Collecting Temporary Variable (2) stores the intermediate results of a computation. Caching Temporary Variable (3) improves performance by eliminating redundant computation. Explaining Temporary Variable (4) makes methods containing complex expressions easier to read. Reusing Temporary Variable (5) correctly executes methods containing side-effecting expressions.
What do you call a temporary variable?
There are two important dimensions to communicate about a variable. The first is its type. Readers wishing to modify code need to know what responsibilities are assumed for an object occupying a variable. The second important dimension is role, that is, how the object is used in the computation. Understanding the role is important to understanding the method in which the variable is used. Different kinds of variables require different naming treatment to communicate type and role.
Temporary variables communicate their role by context. If you are staring at:
| sum | sum :=0.
... sum ...
you cannot possibly be confused about its type. Even if a temporary variable is initialized by a expression, you will be able to understand its type as long as the expression is well written:
| bounds | bounds := self bounds. ... bounds ...
Role, on the other hand, requires explicit communication.

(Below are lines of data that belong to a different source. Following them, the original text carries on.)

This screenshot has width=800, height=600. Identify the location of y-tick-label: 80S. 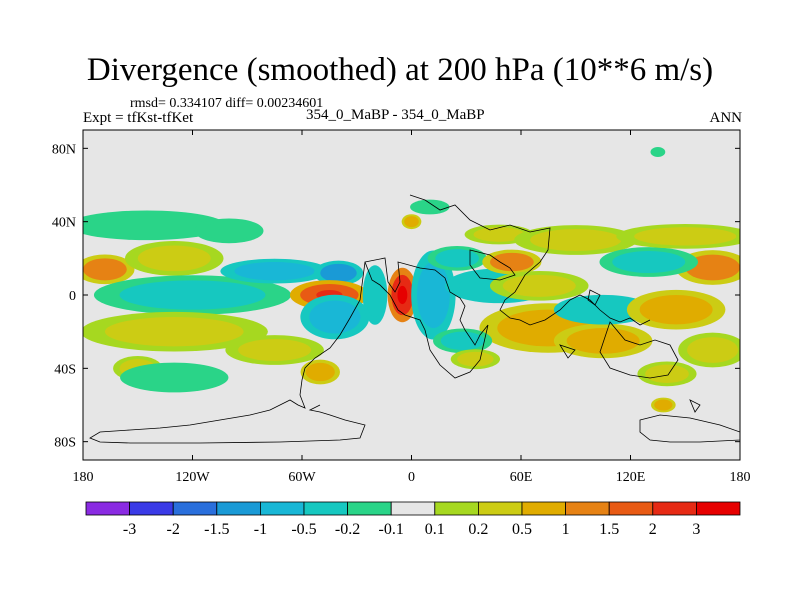
(65, 444).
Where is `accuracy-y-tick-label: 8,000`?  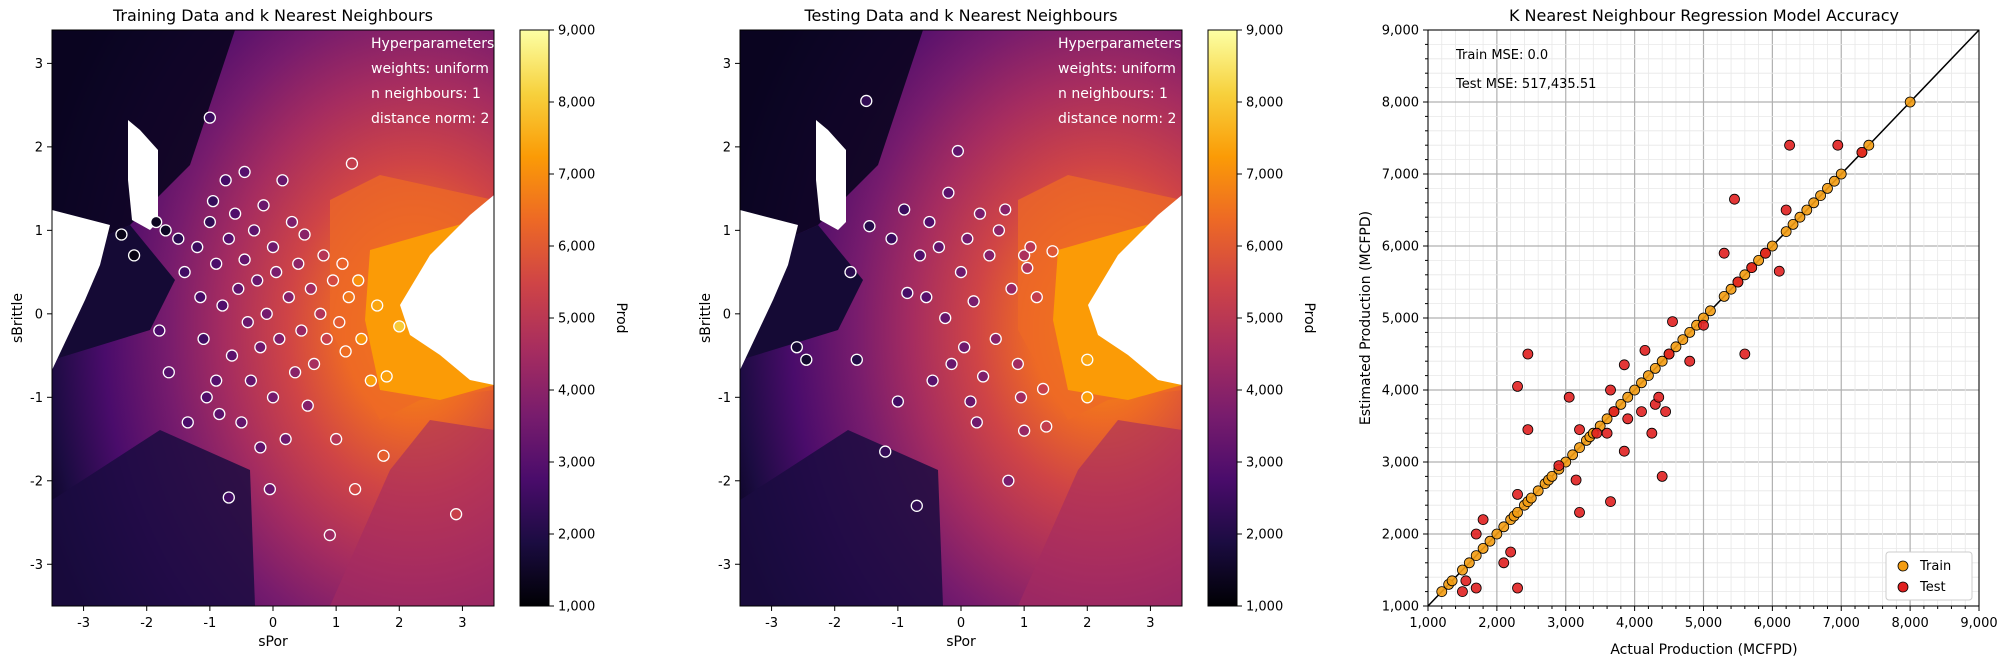
accuracy-y-tick-label: 8,000 is located at coordinates (1400, 104).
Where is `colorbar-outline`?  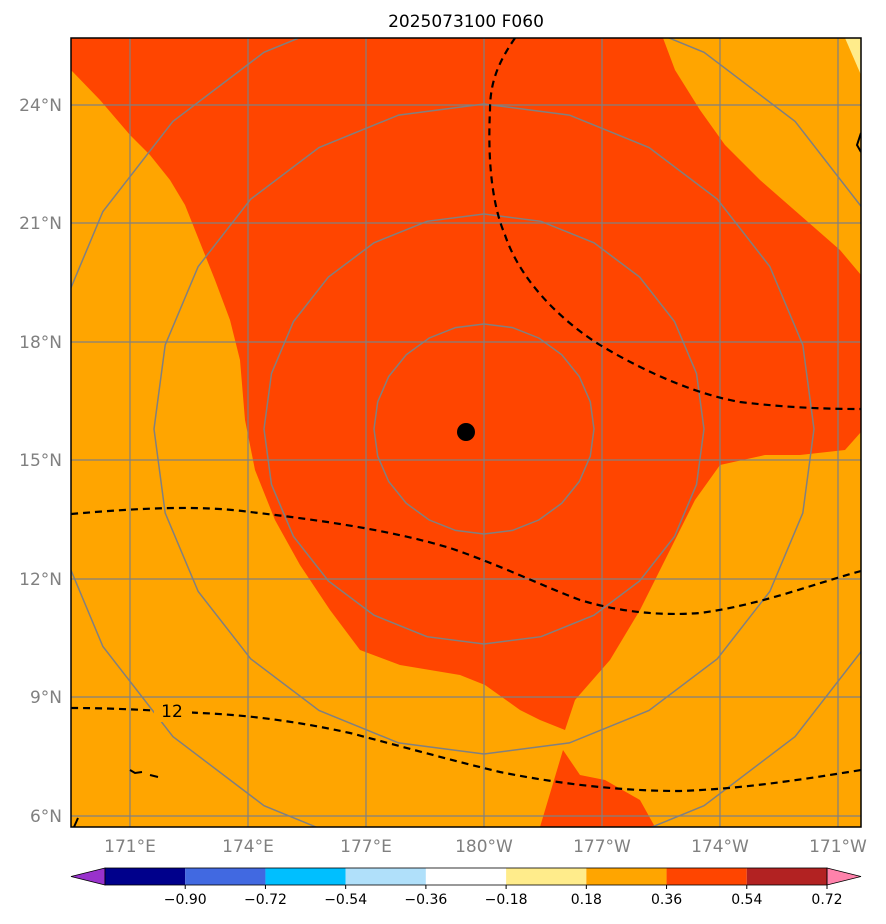 colorbar-outline is located at coordinates (466, 876).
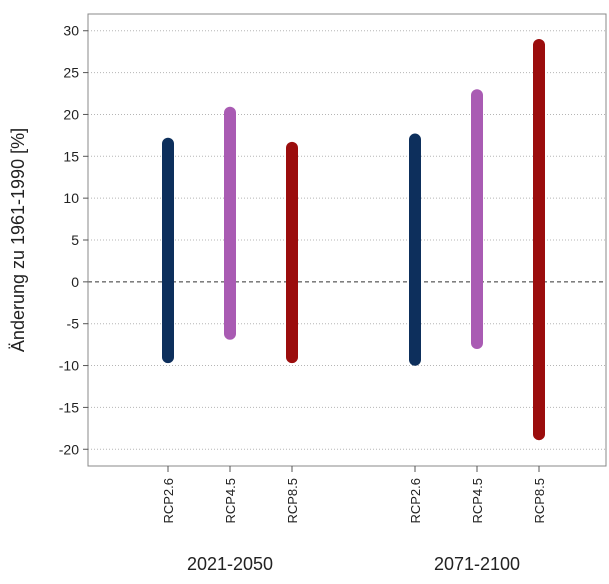 Image resolution: width=609 pixels, height=584 pixels. Describe the element at coordinates (75, 282) in the screenshot. I see `y-tick-label: 0` at that location.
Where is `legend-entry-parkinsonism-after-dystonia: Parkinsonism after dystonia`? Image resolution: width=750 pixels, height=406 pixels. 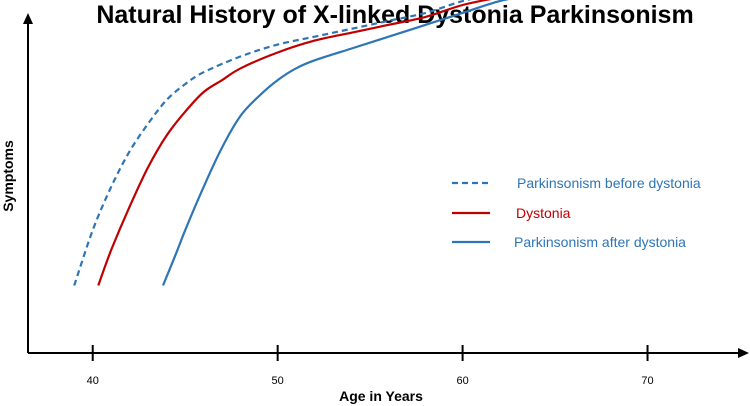
legend-entry-parkinsonism-after-dystonia: Parkinsonism after dystonia is located at coordinates (569, 242).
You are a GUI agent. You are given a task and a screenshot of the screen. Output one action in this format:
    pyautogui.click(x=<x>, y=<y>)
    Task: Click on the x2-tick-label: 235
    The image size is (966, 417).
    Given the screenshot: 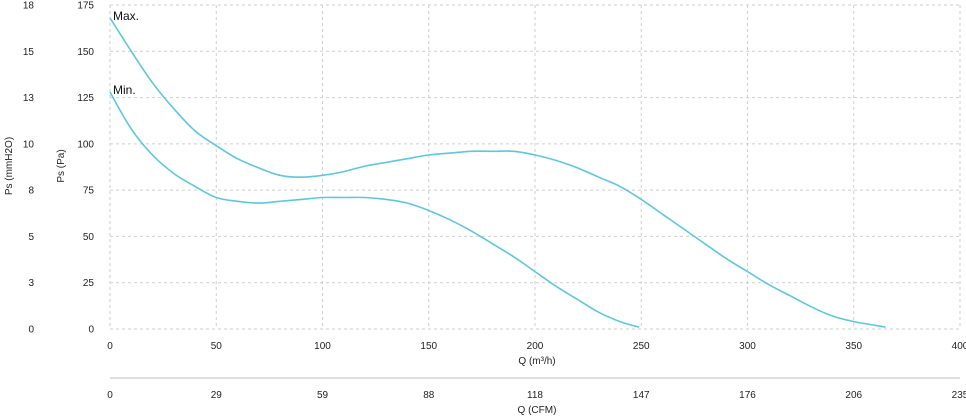 What is the action you would take?
    pyautogui.click(x=959, y=396)
    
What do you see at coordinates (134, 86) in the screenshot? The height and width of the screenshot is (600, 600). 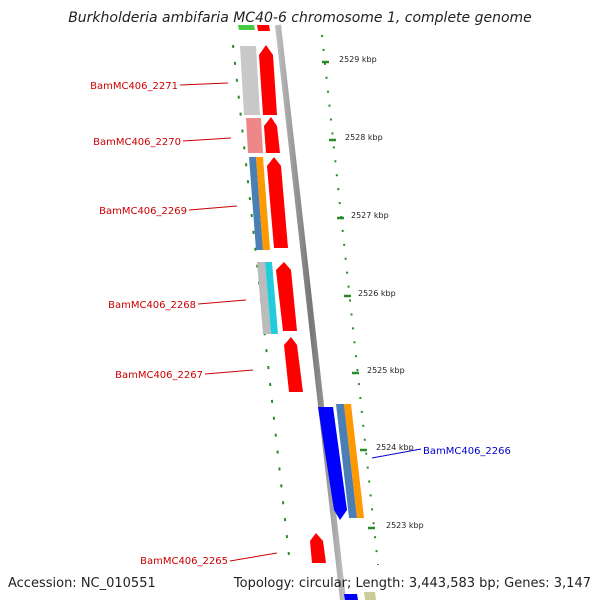 I see `gene-label: BamMC406_2271` at bounding box center [134, 86].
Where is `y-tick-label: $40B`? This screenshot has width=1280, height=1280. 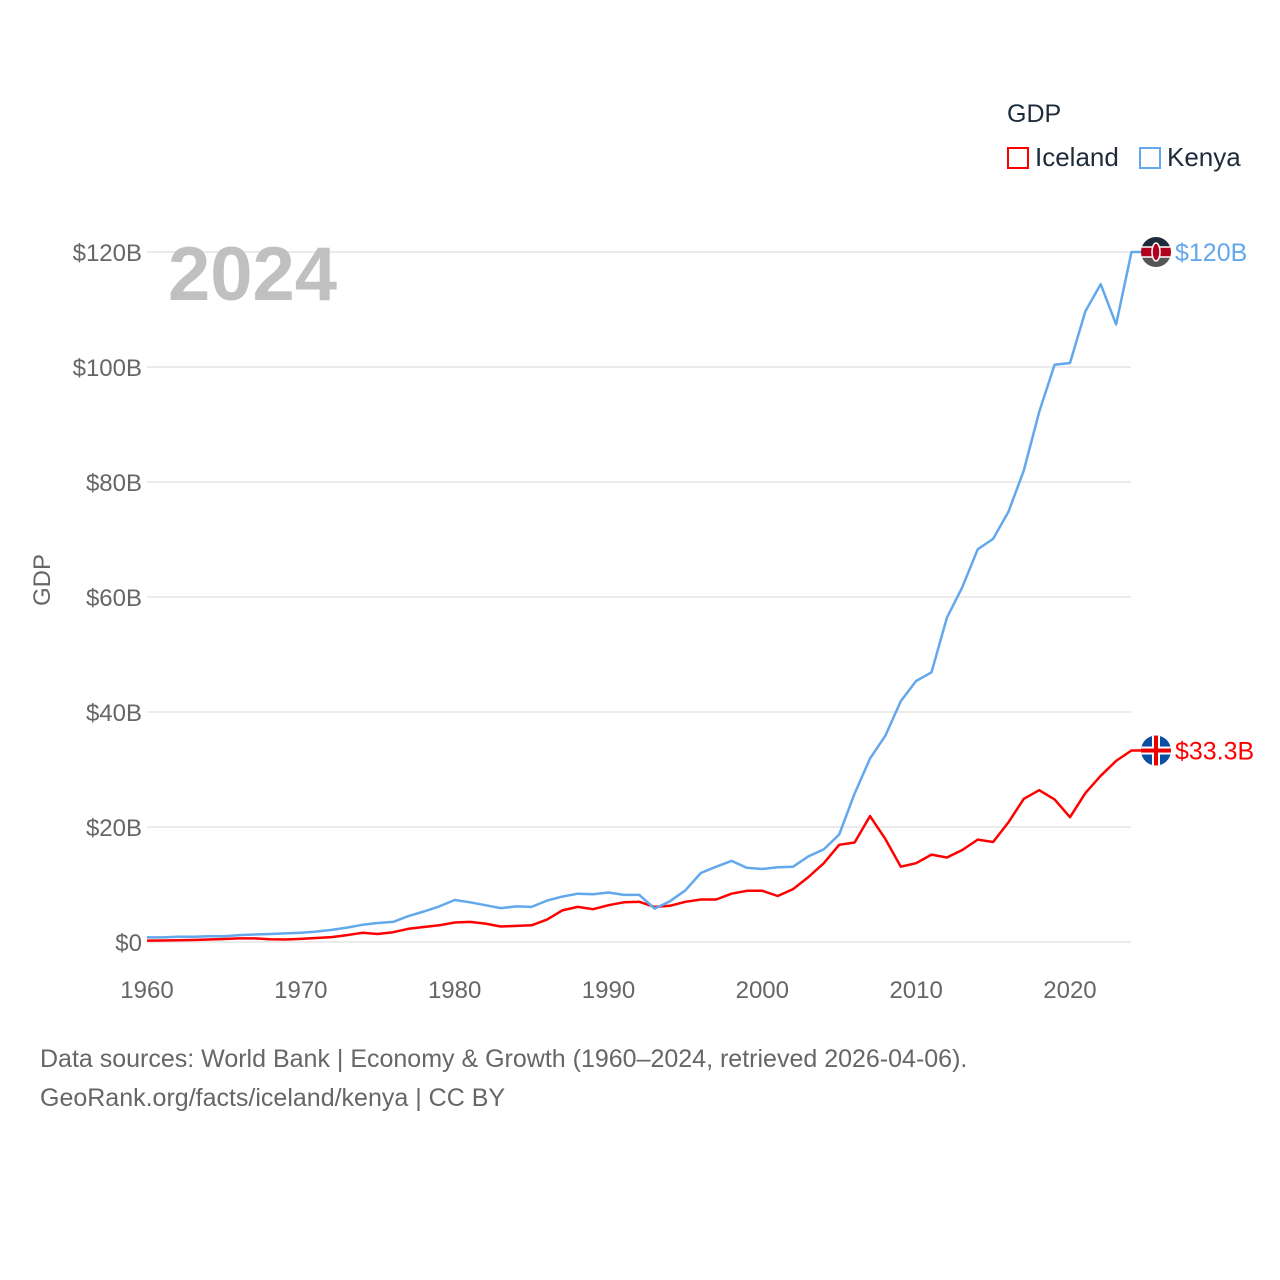 y-tick-label: $40B is located at coordinates (114, 714).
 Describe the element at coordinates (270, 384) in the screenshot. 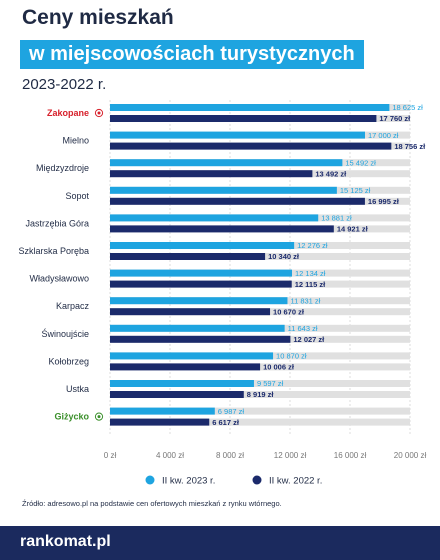

I see `data-label-2023: 9 597 zł` at that location.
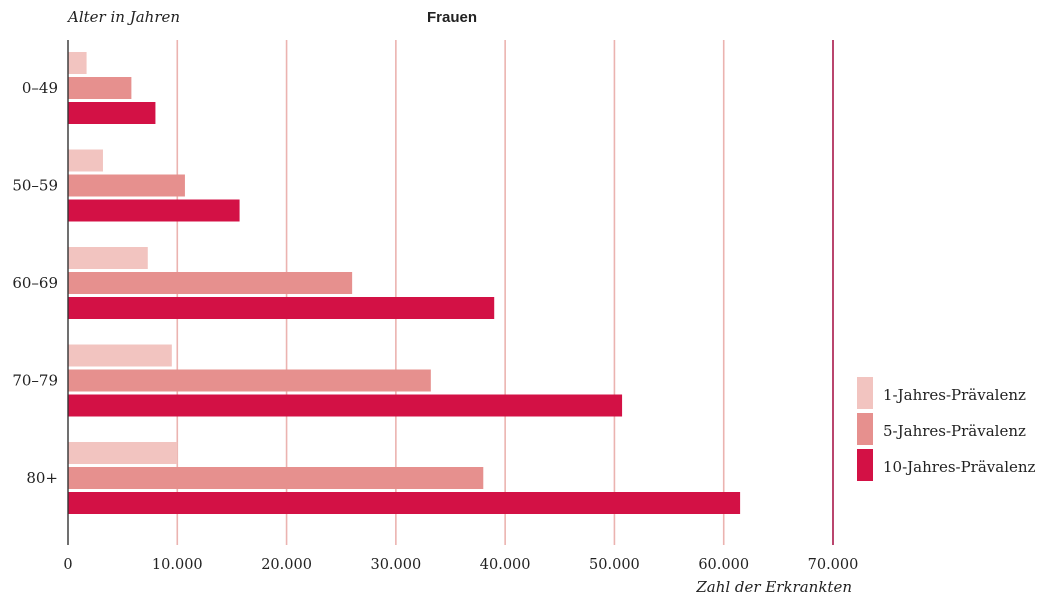 Image resolution: width=1058 pixels, height=603 pixels. What do you see at coordinates (40, 88) in the screenshot?
I see `category-label: 0–49` at bounding box center [40, 88].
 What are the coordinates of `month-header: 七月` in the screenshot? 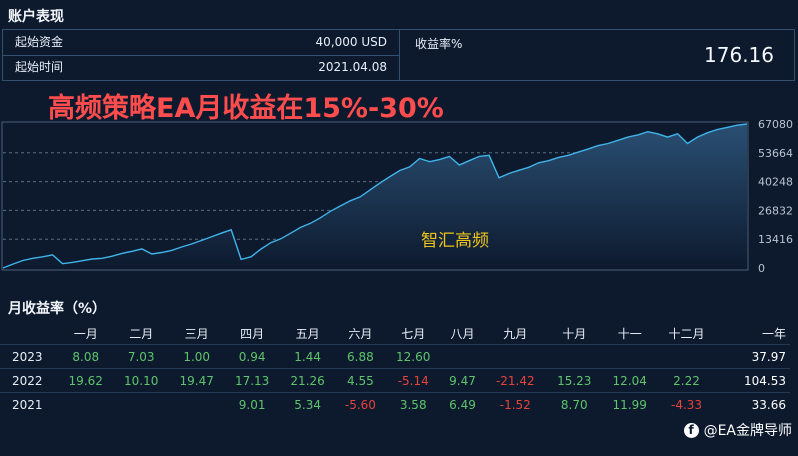 It's located at (414, 334).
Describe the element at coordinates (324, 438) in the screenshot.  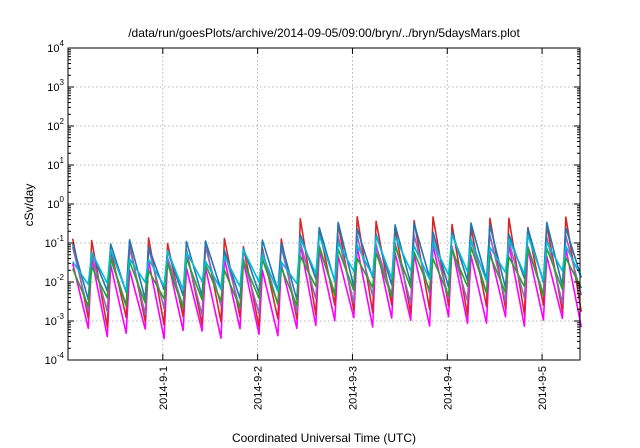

You have probably had the experience of reading code whose temporary variables had names like "a", "b", and the ever popular "temp". As a reader, you have to go through the code holding these useless names in your head until the light comes on. "A ha! 'b' is really the left offset of the parent widget."
Therefore, name temporary variables for the role they play in the computation. Use variable naming as an opportunity to communicate valuable tactical information to future readers.